Workshop: East Asian Transnational History

Jun 20, 2014 | 03:00 PM c.t. - 05:30 PM

Workshop East Asian Transnational History w/ Sheldon Garon

The workshop is open to PhD candidates, PostDocs, colleagues and interested graduate students from all east Asian institutes. If you would like to participate, please contact: coordinator@geas.fu-berlin.de or garon@princeton.edu

Global or transnational history is today the hottest subfield of history. Scholars transcend national narratives to chart the movements of peoples, ideas, and institutions across national boundaries. Yet transnational history remains centered on the Atlantic world. The exclusion of East Asia, especially Japan, has been a glaring gap. Modern Japanese officials, entrepreneurs, and reformers were among the world’s greatest transnational learners, avidly investigating Western practices. The world of the 19th and 20th centuries was intensely interconnected. Western nations also systematically investigated each other’s best practices. In this international marketplace of ideas, Japan acted not only as a taker but a maker of transnational knowledge. In key instances, Westerners studied Japanese models of national mobilization, as would other Asian nations later in the 20th century.

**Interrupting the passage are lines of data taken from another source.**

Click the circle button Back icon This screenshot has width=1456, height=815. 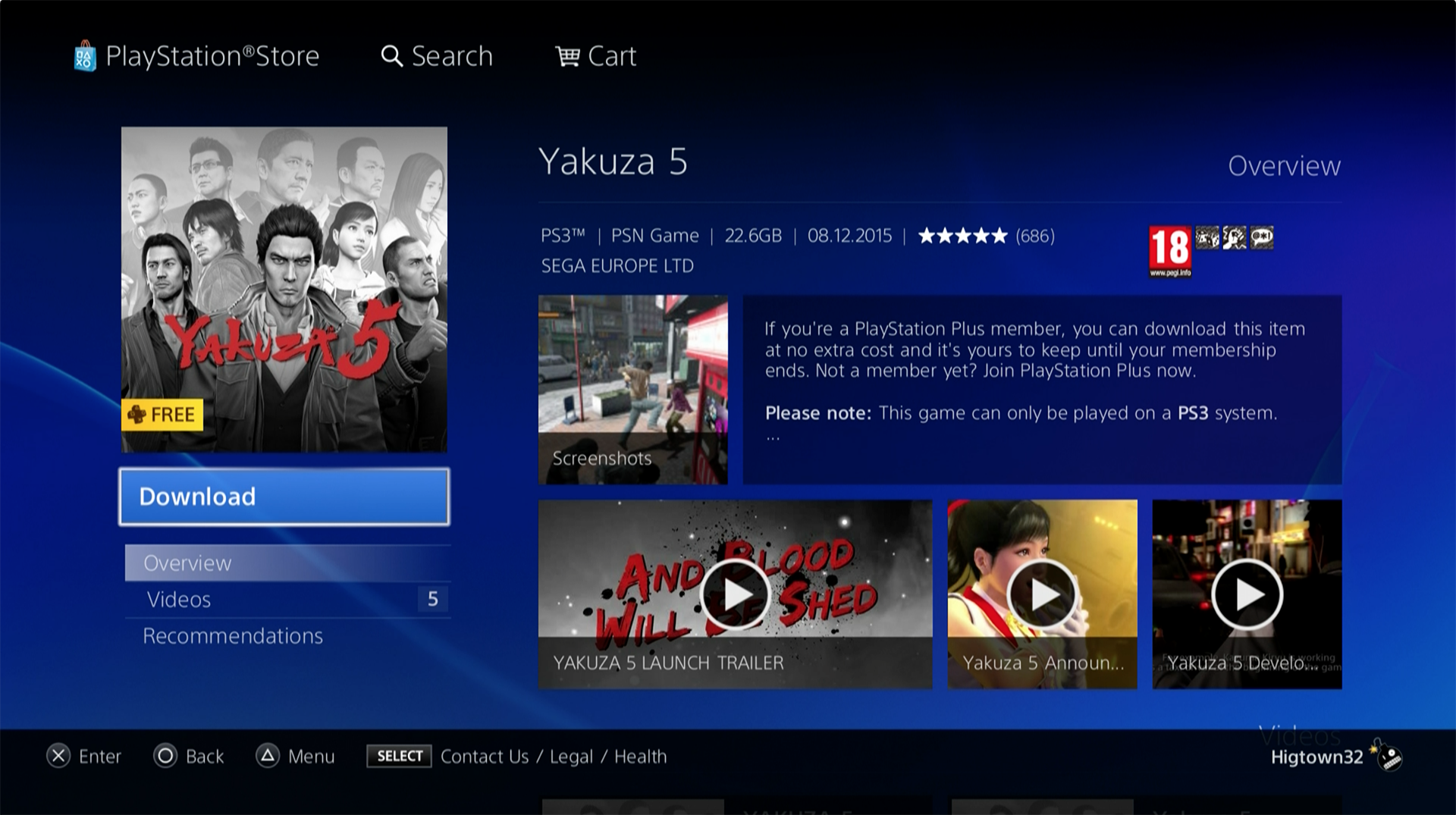click(x=165, y=756)
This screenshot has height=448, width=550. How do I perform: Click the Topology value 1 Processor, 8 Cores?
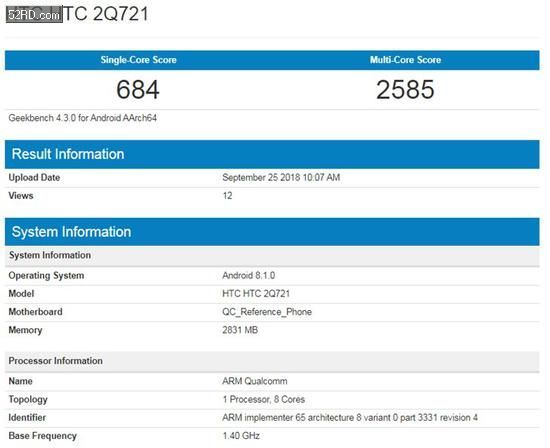(x=263, y=399)
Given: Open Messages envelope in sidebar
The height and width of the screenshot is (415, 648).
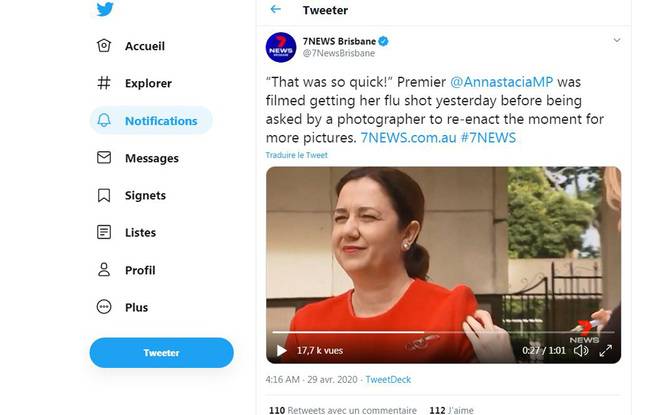Looking at the screenshot, I should tap(151, 158).
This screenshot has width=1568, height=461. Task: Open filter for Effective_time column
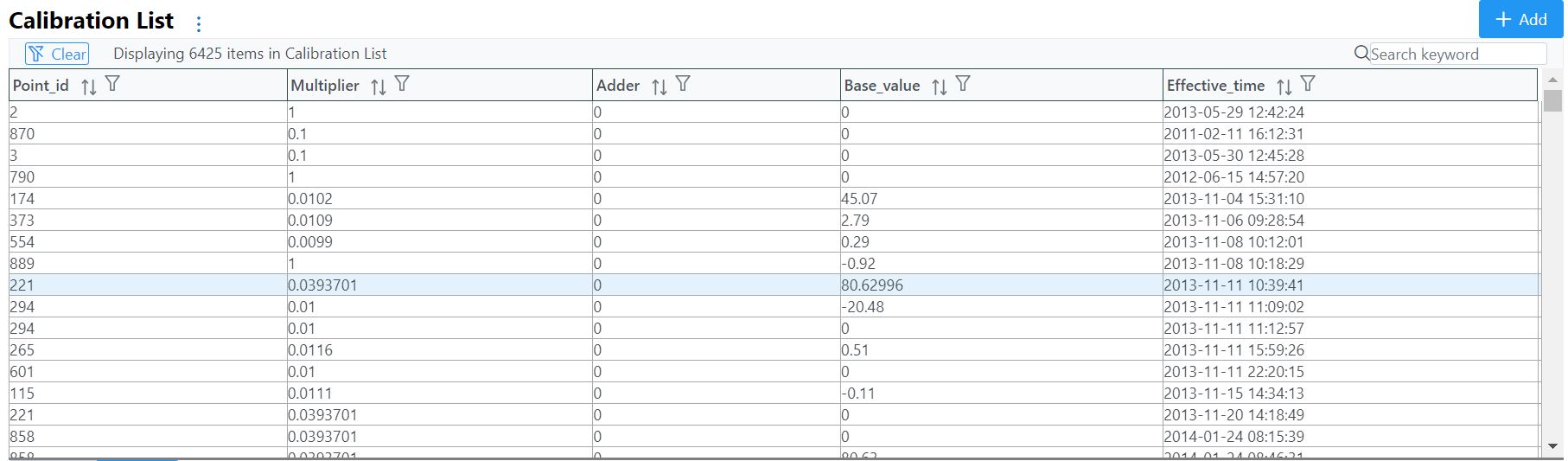pyautogui.click(x=1308, y=84)
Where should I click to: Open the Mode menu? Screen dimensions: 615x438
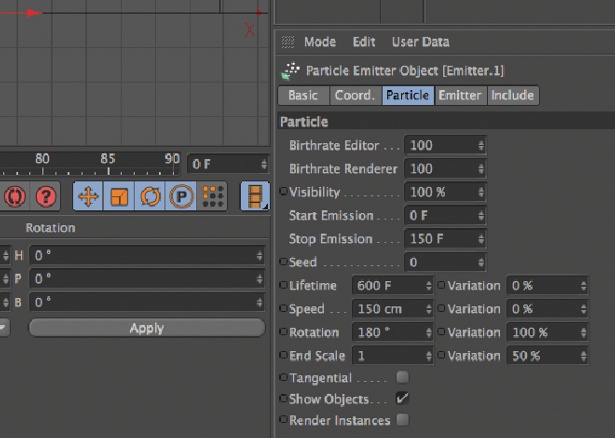tap(320, 42)
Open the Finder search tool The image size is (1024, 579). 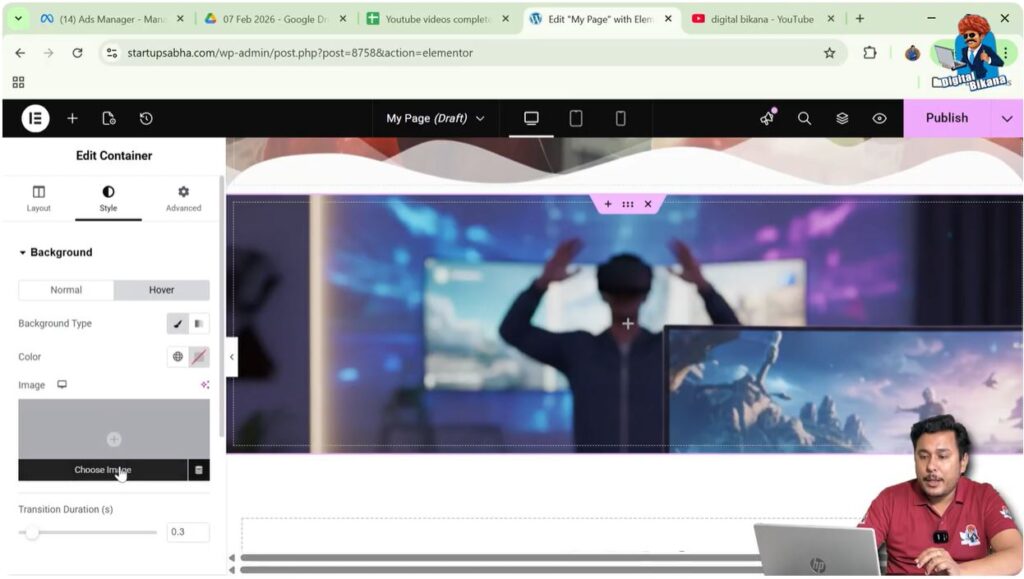[x=805, y=118]
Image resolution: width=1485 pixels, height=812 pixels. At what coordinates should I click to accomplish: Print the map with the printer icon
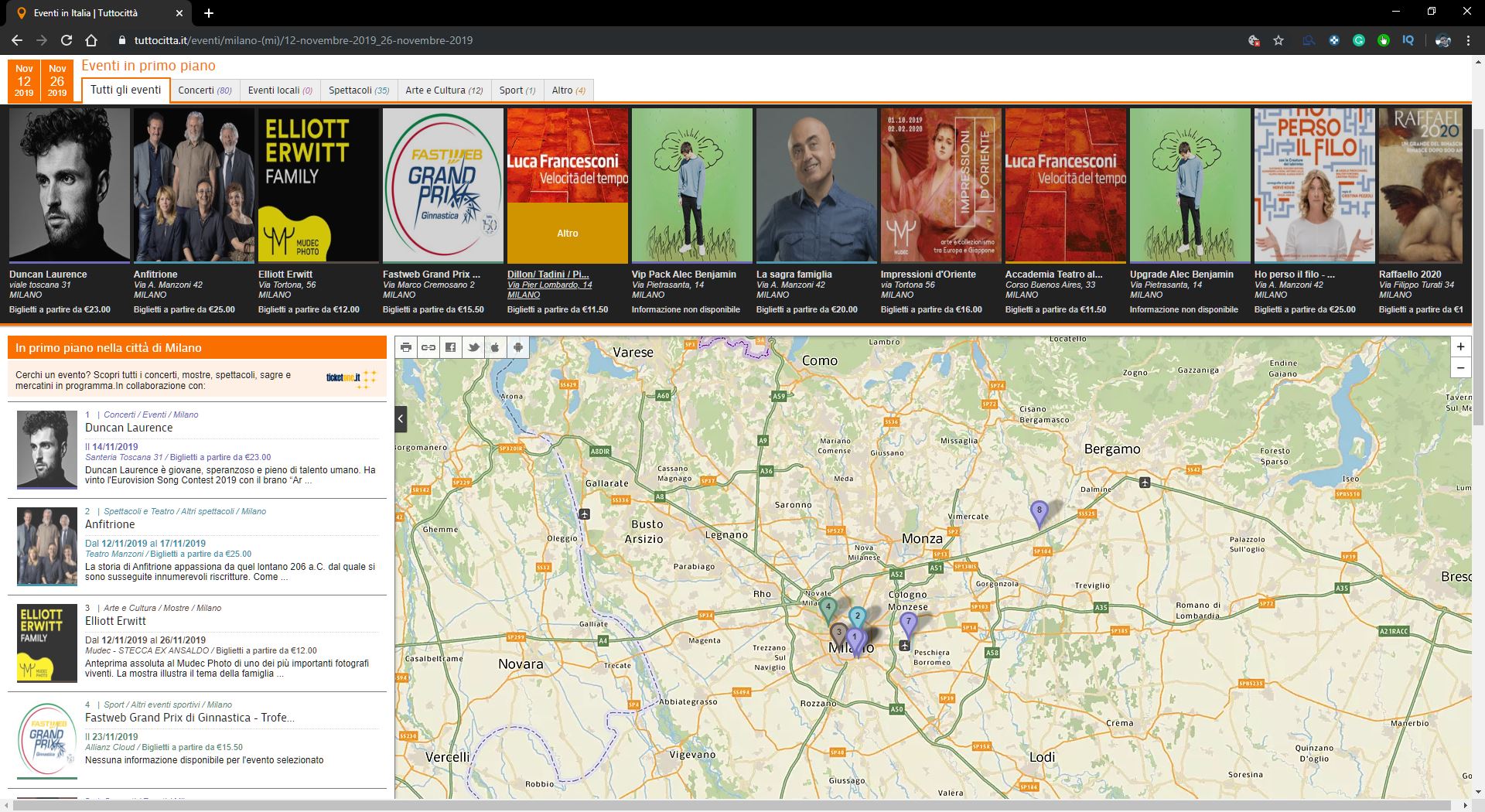coord(406,347)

To illustrate the benefits of transnational history for both Japanese studies and world history, I draw on my recent book, Beyond Our Means: Why America Spends While the World Saves. It describes how many nations—East and West--came to encourage popular saving as part of the broader transnational diffusion of knowledge about how to build stable societies and national power. I also discuss my current project—a transnational history of “home fronts” in World War II in Japan, Germany, Britain, and the U.S.

The workshop will consist of a two-hour session on 20 June 2014 at a time of convenience for GEAS colleagues. During the first hour, Sheldon Garon will give a presentation on “Transnational History and Japan.” The second hour will consist of discussion by the participants of the potential benefits and challenges of using transnational methods in their own work. The participants need not prepare presentations, but they should read pre-circulated excerpts on transnational history from Sheldon Garon’s Beyond Our Means: Why America Spends While the World Saves (Princeton: Princeton University Press, 2012).